Palance says, “You have to find it for yourself.”
Ironically, in Upstate New York one city is.
Buffalo’s sprawling history ties rise, near-ruin, and perhaps now recovery. A century ago, more millionaires per capita dotted it than any U.S. burg. The Queen City was America’s eighth-largest. A checkered melting pot — Slavs, Poles, Italians, Germans – flocked to the hub of Lakes Erie and Ontario.
By the 1960s, the economy turned from blue- to white-collar. Manufacturing collapsed. Population plunged. Recently, hundreds of police, fire fighters, and teaching jobs vanished to balance the budget. “We hit bottom,” said Buffalo News columnist Bob McCarthy. “Sometimes only desperation makes you find a solution.”
For Buffalo, the solution to Palance’s “one thing” may be something for which most towns would kill. “Our seemingly inexhaustible [even nonpareil] sources of water,” said Mayor Byron Brown: among others, the Erie Canal, two Great Lakes, the Buffalo and Niagara Rivers, and Niagara Falls.

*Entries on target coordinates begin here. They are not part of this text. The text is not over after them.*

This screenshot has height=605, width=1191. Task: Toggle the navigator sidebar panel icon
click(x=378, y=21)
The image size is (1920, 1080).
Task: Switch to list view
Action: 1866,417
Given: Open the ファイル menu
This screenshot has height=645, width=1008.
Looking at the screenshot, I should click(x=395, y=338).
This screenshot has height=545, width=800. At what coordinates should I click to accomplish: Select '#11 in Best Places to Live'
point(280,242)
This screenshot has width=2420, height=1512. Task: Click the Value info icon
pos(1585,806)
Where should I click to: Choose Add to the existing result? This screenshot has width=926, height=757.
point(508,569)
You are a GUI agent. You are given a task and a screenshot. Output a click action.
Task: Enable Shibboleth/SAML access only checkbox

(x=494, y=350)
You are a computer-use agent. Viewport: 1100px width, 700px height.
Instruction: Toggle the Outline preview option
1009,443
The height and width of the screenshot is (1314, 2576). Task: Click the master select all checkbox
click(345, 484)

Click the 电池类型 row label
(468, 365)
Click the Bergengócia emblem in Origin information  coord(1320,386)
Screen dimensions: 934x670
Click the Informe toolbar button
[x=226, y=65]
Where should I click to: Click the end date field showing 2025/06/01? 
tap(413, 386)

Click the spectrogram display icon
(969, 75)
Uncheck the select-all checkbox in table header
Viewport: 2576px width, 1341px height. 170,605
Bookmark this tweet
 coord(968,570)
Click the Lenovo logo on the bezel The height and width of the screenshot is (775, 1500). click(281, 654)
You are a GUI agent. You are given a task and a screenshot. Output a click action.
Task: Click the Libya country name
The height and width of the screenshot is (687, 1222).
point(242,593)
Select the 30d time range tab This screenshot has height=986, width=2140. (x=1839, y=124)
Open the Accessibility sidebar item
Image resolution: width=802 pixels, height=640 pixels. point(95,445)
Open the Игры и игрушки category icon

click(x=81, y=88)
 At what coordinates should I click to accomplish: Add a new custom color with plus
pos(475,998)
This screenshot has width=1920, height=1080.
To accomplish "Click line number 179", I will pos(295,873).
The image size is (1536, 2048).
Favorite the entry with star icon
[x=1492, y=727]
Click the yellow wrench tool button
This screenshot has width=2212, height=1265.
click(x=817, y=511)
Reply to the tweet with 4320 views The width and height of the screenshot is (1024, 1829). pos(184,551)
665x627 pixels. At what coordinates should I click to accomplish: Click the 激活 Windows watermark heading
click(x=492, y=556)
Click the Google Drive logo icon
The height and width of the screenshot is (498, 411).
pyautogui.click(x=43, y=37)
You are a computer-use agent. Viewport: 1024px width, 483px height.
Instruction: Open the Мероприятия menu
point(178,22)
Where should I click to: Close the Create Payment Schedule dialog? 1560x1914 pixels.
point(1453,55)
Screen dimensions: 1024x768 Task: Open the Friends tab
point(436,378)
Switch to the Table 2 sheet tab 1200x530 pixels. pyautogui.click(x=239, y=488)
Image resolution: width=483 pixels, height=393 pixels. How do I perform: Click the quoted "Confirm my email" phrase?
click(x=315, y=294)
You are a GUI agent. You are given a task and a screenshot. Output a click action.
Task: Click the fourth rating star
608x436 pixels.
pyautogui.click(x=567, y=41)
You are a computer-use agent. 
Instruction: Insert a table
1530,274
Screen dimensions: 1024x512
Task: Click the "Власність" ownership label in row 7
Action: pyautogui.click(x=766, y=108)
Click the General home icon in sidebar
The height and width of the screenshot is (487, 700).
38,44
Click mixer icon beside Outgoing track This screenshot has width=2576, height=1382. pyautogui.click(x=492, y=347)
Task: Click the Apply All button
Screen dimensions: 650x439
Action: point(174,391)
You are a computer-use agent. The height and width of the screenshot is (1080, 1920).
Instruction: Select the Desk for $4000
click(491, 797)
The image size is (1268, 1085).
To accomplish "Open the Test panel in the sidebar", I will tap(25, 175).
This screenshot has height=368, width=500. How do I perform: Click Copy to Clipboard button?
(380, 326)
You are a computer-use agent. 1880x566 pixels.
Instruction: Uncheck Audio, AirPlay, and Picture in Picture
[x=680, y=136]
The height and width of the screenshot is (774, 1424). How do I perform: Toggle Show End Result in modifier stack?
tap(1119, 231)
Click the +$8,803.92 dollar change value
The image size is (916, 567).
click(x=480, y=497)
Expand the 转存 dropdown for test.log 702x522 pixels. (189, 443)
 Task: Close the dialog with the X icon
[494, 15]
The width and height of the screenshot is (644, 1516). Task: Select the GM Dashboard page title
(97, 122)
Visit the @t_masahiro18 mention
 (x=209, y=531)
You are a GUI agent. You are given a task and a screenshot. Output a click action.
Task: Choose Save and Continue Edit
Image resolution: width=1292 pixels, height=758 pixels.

“Any city should play to its strengths,” explained McCarthy: thus, the current $275 million plan to build a downtown waterfront Erie Canal Museum, promenade, marketplace, marina, and above all, 100,000-square foot Bass Pro Shops Outdoor World store, at Buffalo’s former Central Wharf terminal.
With luck, the store could open by mid-2009: ideal for a region with more fishermen per capita than any part of America. Each Apri11 Opening Day, anglers fill Upstate streams, lakes, and ponds. Buffalo bets that many will troop to Bass Pro. “It’s the anchor store,” said McCarthy. “The other shops, restaurants, and venues will revolve around it.” In truth, each revolves around H2O.
“We have baits and boats, and you have water, so this should work,” mused Jim Hagale, heading the Bass Pro Shops Springfield, Missouri-based chain. The plan must now vault environmental and architectural rapids. “We’ve got to convince them, and will,” said Brown, “that this is in keeping with the historic nature of the inner harbor.”
Any city can try a makeover, extreme or otherwise. Success depends on fit. Does an area’s “one thing” go back to the future? Does it embody a city’s past, heart, and soul?? Buffalo’s seems to. Three Dog Night sang, “One is the loneliest number.” As Palance knew, it can be the smartest, too.
What is your burg’s “one thing?” Inquiring minds want to know. This we know already: Like leaders, cities are defined by a single sentence – what we were, are, and mean.